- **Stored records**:
#####

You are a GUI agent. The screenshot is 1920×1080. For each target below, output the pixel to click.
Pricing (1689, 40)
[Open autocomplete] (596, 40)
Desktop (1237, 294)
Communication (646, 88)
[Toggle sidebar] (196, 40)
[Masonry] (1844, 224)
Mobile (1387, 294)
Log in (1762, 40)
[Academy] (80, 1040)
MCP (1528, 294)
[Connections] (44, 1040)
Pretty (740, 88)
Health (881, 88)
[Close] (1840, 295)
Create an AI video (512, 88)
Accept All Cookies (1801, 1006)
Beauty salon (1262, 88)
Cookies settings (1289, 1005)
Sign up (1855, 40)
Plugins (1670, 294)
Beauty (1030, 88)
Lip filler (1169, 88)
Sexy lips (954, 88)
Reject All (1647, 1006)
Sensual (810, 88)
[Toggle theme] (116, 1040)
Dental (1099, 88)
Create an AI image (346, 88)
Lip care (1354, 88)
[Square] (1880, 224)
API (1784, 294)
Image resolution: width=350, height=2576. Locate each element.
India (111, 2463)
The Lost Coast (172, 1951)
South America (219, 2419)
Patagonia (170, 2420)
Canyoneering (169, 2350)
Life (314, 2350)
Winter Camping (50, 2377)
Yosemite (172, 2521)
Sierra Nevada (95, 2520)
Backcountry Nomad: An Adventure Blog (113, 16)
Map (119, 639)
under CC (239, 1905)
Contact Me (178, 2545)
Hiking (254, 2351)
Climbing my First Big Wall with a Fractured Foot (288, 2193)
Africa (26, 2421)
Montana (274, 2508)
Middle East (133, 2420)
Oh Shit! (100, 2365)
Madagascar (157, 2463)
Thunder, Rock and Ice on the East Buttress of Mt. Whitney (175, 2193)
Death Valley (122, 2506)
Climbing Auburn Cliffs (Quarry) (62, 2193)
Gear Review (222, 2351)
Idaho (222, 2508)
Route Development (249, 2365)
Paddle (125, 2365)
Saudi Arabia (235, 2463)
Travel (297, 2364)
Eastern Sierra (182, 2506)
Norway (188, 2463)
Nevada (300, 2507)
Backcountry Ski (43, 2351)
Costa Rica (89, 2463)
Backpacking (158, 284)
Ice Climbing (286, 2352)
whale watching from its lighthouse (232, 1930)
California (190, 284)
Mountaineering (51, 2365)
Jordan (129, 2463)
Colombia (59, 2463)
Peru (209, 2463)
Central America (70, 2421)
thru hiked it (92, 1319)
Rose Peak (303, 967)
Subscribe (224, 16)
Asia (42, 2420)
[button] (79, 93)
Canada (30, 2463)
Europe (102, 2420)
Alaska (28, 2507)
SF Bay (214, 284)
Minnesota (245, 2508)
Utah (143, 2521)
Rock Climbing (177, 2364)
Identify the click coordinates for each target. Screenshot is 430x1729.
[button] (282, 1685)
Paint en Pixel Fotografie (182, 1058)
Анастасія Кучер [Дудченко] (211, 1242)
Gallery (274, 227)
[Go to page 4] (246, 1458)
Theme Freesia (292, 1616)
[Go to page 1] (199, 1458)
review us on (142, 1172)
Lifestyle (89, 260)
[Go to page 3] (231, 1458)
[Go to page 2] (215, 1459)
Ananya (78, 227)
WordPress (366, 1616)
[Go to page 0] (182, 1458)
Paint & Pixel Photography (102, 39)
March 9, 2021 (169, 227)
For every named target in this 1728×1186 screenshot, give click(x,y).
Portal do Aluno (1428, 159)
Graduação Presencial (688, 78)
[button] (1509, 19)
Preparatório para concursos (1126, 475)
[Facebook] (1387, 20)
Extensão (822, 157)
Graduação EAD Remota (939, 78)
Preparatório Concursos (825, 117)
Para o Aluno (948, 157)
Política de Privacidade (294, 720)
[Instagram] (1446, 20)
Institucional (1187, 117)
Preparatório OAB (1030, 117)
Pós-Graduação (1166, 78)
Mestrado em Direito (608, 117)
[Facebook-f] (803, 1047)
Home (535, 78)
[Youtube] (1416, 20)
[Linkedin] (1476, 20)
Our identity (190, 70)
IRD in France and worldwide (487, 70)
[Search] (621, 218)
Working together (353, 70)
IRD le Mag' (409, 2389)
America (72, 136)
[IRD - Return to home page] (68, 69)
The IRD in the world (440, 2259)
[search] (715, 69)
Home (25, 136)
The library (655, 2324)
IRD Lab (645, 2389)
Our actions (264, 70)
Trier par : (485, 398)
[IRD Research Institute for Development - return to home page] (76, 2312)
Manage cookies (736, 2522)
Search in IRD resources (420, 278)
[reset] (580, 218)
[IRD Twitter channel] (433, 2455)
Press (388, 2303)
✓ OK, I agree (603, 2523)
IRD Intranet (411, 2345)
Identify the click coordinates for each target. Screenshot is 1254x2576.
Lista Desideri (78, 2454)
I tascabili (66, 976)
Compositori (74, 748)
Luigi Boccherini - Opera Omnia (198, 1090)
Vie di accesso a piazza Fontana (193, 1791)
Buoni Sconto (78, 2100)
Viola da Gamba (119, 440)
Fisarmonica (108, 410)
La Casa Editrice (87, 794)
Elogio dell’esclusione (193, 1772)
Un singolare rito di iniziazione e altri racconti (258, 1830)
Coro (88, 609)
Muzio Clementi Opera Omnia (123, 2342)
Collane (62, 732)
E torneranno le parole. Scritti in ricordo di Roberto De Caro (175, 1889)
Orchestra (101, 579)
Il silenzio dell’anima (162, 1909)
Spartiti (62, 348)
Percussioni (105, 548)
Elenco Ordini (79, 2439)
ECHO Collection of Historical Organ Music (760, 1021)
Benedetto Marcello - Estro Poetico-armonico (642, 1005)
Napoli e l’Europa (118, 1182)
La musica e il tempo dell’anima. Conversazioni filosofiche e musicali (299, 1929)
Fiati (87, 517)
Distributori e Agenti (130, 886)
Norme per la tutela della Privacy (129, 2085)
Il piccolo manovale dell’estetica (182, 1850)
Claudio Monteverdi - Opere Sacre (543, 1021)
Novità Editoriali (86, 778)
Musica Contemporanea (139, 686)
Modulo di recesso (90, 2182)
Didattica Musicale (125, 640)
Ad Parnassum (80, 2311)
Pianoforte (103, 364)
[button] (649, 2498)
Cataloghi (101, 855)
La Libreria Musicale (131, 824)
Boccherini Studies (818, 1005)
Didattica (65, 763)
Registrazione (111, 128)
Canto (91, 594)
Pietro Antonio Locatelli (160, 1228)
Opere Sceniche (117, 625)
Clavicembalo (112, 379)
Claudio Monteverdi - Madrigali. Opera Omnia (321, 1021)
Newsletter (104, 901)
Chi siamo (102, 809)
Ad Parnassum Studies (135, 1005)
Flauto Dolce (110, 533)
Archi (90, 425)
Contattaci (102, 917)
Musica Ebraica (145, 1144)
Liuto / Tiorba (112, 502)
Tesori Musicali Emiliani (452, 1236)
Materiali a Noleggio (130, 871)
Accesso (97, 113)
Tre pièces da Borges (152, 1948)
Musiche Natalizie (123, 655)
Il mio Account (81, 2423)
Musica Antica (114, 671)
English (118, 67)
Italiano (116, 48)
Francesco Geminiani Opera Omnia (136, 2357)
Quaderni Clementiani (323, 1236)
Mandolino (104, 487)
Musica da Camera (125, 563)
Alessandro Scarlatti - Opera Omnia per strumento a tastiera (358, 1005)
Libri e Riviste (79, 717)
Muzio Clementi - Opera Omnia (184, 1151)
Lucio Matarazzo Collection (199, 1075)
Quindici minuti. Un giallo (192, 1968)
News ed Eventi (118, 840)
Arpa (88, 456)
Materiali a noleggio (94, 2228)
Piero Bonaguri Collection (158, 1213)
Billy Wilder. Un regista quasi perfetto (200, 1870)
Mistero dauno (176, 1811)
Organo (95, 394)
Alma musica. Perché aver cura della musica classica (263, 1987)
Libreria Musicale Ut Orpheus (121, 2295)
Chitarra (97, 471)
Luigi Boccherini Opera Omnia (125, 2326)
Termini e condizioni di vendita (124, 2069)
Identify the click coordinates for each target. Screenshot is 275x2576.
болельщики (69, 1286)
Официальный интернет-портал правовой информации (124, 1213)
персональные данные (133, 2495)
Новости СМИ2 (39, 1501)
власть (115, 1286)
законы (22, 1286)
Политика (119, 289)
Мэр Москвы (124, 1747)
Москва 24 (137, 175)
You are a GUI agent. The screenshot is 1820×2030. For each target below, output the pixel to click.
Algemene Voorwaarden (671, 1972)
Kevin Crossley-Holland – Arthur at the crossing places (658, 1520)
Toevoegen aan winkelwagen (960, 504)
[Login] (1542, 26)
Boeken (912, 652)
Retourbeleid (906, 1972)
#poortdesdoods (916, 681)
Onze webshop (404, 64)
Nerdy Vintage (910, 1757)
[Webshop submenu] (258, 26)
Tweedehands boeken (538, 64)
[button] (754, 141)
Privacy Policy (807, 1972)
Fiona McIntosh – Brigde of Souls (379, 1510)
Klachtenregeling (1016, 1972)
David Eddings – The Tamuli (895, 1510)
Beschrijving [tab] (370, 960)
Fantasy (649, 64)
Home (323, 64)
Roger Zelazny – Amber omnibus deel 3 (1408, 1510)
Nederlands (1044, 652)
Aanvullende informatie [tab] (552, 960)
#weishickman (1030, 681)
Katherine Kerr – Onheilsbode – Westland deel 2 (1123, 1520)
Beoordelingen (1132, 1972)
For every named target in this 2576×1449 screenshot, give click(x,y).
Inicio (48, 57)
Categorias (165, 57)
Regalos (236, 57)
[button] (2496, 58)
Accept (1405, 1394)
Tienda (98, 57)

#####

- **About this task**:
Which lines of the data include the word "Paint"? Copy each one.

- **Solution for this problem**:
Paint en Pixel Fotografie (182, 1058)
Paint & Pixel Photography (102, 39)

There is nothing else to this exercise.